Change each "screenshot" in the items below to "screen capture" and reproduce the lines with nothing else altered, leaving out the pictures.

------------------------------------------------------------

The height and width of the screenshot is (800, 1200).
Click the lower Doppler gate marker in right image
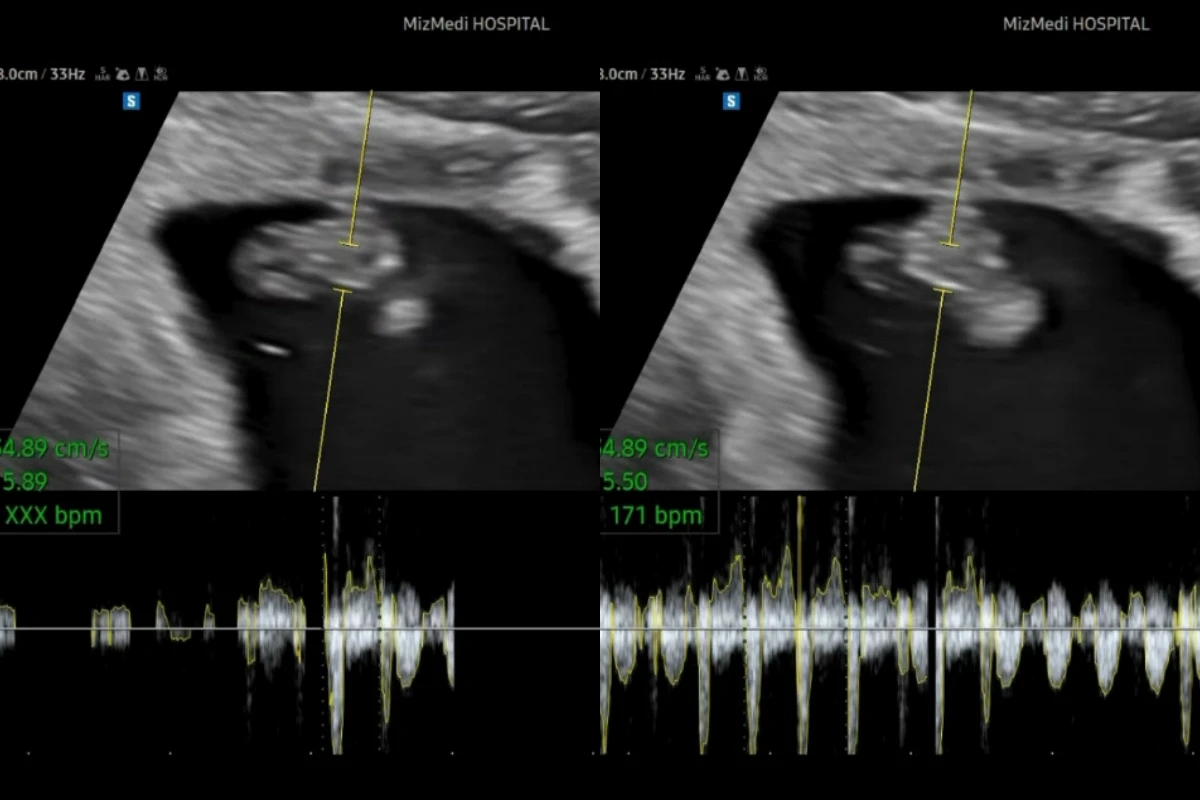941,291
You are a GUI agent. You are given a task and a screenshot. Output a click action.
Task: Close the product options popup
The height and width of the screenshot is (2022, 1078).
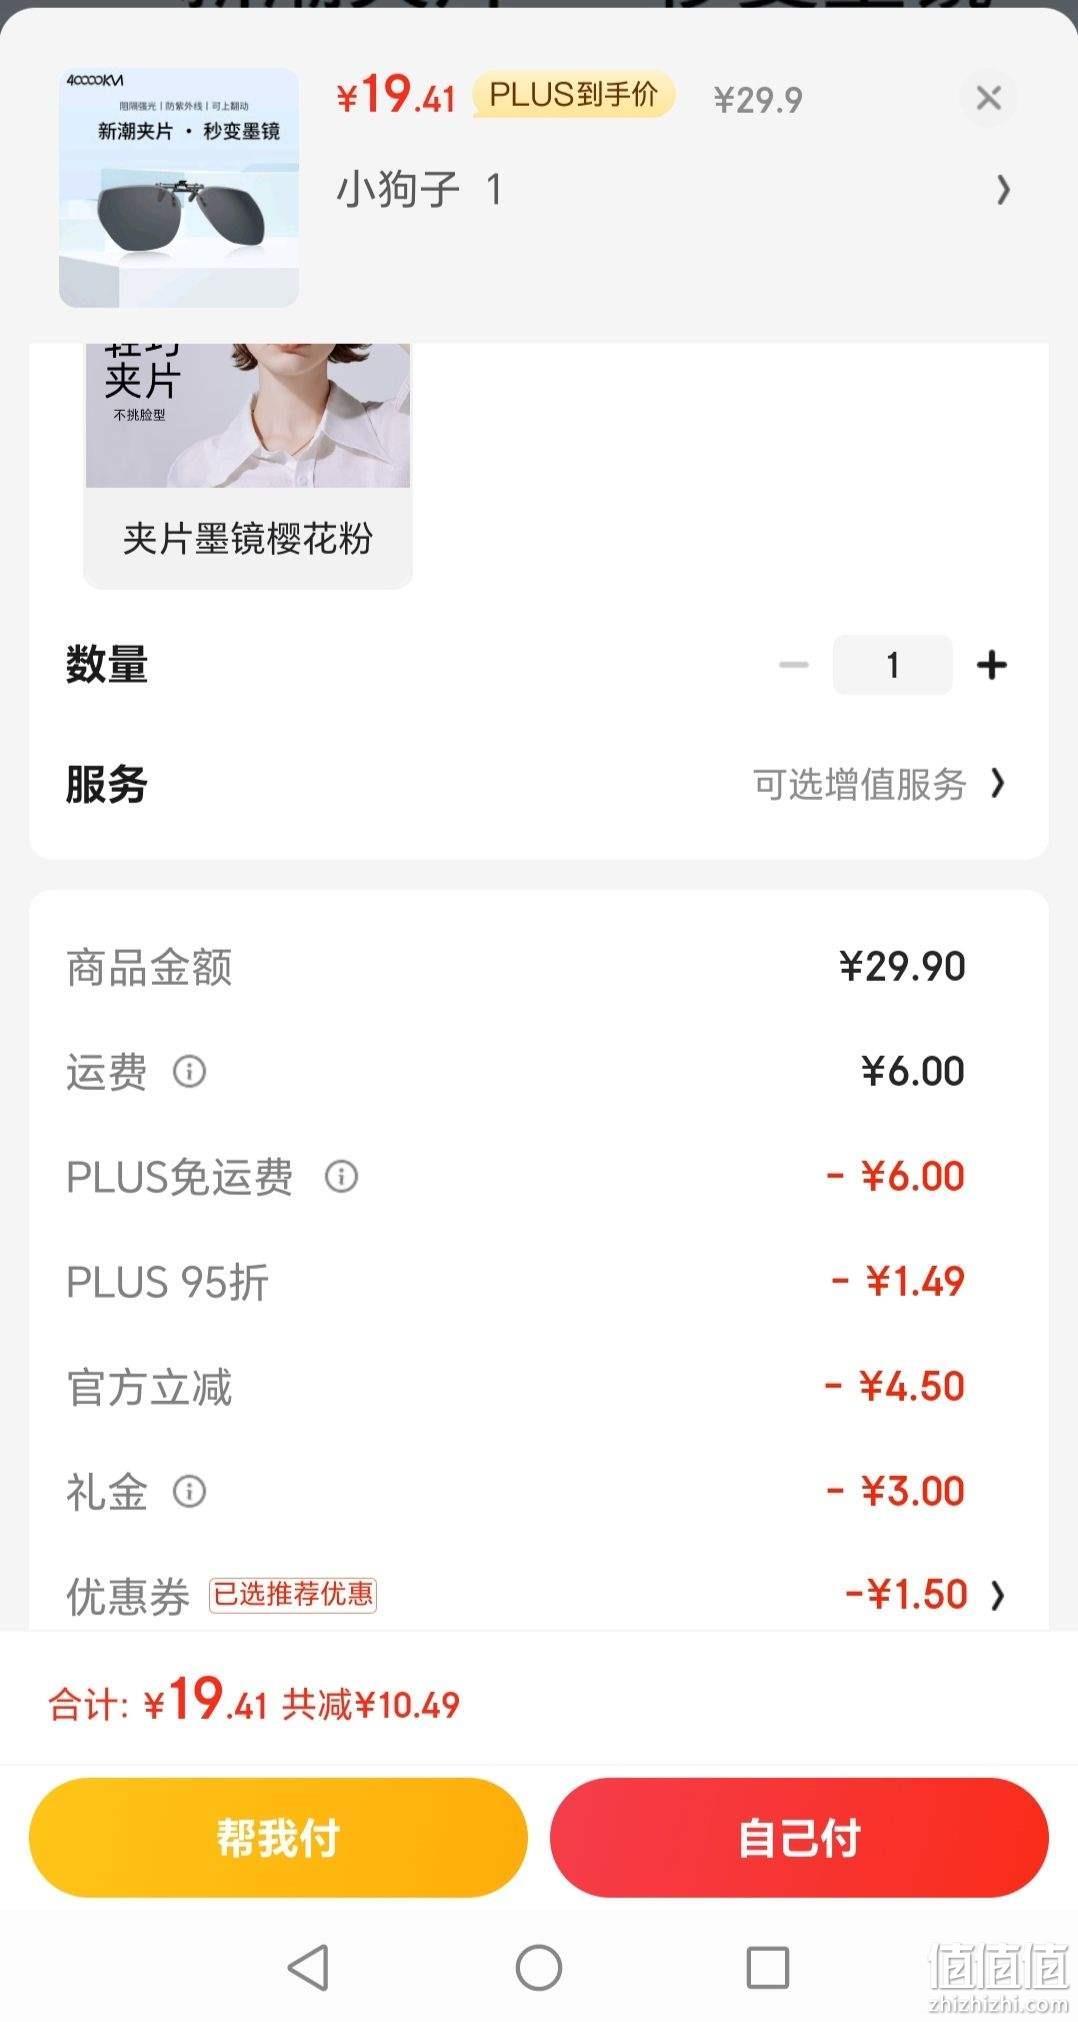[x=988, y=98]
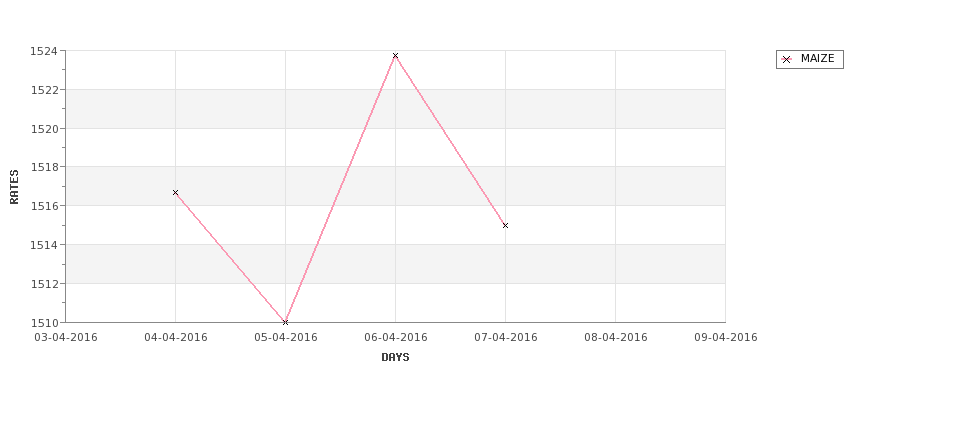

------------------------------------------------------------

* _Response_
The height and width of the screen capture is (800, 1200).
Click the lower Doppler gate marker in right image
941,291
You are a GUI agent. You are given a task and a screen capture. Output a click action.
Task: Close the product options popup
The height and width of the screen capture is (2022, 1078).
[x=988, y=98]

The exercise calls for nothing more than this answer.